--- Begin ---

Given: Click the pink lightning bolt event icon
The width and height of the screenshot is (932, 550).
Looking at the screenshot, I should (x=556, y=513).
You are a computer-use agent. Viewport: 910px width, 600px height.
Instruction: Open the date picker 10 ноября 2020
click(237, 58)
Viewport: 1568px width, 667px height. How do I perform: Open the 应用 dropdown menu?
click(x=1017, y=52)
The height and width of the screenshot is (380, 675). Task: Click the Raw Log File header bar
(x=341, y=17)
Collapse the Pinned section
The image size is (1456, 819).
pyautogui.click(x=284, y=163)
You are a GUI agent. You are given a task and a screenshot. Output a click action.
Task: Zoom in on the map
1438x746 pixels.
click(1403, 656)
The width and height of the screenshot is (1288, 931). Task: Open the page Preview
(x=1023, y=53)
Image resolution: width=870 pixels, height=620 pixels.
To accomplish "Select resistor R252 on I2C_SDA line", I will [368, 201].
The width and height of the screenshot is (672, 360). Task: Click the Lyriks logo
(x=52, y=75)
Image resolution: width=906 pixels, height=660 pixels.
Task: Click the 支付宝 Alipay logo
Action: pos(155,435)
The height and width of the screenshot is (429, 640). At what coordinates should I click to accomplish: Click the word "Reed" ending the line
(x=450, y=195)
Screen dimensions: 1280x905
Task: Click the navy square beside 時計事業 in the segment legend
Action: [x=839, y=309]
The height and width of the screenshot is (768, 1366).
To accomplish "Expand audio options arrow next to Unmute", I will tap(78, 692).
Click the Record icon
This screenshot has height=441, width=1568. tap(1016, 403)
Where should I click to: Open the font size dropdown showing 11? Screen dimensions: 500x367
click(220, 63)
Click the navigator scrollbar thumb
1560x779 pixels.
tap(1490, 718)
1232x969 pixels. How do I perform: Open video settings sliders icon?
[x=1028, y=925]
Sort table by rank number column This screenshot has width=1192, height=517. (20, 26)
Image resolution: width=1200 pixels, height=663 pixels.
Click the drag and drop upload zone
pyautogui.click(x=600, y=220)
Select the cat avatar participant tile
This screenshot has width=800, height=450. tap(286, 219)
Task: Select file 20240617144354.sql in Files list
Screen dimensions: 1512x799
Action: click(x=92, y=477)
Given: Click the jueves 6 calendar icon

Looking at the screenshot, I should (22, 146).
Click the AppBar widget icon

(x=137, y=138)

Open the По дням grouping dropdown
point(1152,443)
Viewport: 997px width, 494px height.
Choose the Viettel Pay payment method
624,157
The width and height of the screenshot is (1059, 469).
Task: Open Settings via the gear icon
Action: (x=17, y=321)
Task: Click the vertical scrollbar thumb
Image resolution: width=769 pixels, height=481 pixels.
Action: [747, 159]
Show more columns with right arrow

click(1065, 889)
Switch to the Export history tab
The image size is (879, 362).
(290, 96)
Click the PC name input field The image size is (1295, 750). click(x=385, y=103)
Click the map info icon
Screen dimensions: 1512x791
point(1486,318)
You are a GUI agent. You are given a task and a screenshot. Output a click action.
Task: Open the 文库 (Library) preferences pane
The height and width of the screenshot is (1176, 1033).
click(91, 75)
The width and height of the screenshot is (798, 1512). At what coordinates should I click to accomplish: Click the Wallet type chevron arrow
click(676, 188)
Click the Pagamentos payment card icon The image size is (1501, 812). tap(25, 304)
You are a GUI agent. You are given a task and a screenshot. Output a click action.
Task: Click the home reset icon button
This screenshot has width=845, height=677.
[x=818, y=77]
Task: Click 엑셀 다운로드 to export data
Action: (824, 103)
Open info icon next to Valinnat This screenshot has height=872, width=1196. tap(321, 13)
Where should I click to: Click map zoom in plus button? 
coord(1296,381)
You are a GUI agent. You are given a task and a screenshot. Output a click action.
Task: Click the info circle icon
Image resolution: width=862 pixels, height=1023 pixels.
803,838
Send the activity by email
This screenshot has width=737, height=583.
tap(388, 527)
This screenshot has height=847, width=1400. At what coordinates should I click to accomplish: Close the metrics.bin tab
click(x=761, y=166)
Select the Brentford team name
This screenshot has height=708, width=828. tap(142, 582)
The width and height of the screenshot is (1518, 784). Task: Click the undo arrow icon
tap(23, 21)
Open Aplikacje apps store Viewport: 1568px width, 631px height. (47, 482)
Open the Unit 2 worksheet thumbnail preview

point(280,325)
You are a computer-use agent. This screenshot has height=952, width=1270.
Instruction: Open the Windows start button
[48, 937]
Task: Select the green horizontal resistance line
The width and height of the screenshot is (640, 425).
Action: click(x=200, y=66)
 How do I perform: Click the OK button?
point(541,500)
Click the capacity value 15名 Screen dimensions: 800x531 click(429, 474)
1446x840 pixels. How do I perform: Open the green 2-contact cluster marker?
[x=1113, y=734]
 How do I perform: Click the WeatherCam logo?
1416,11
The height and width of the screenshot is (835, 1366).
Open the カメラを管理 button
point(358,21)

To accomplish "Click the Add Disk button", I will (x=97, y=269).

--- End ---

Reproduce the lines of the records starting with the line that contains "Image resolution: width=870" and going on through the line that contains "point(1152,443)", both included.

Image resolution: width=870 pixels, height=620 pixels.
To accomplish "Select resistor R252 on I2C_SDA line", I will [368, 201].
The width and height of the screenshot is (672, 360). Task: Click the Lyriks logo
(x=52, y=75)
Image resolution: width=906 pixels, height=660 pixels.
Task: Click the 支付宝 Alipay logo
Action: pos(155,435)
The height and width of the screenshot is (429, 640). At what coordinates should I click to accomplish: Click the word "Reed" ending the line
(x=450, y=195)
Screen dimensions: 1280x905
Task: Click the navy square beside 時計事業 in the segment legend
Action: [x=839, y=309]
The height and width of the screenshot is (768, 1366).
To accomplish "Expand audio options arrow next to Unmute", I will tap(78, 692).
Click the Record icon
This screenshot has height=441, width=1568. tap(1016, 403)
Where should I click to: Open the font size dropdown showing 11? Screen dimensions: 500x367
click(220, 63)
Click the navigator scrollbar thumb
1560x779 pixels.
tap(1490, 718)
1232x969 pixels. How do I perform: Open video settings sliders icon?
[x=1028, y=925]
Sort table by rank number column This screenshot has width=1192, height=517. (20, 26)
Image resolution: width=1200 pixels, height=663 pixels.
Click the drag and drop upload zone
pyautogui.click(x=600, y=220)
Select the cat avatar participant tile
This screenshot has width=800, height=450. tap(286, 219)
Task: Select file 20240617144354.sql in Files list
Screen dimensions: 1512x799
Action: click(x=92, y=477)
Given: Click the jueves 6 calendar icon

Looking at the screenshot, I should (22, 146).
Click the AppBar widget icon

(x=137, y=138)

Open the По дням grouping dropdown
point(1152,443)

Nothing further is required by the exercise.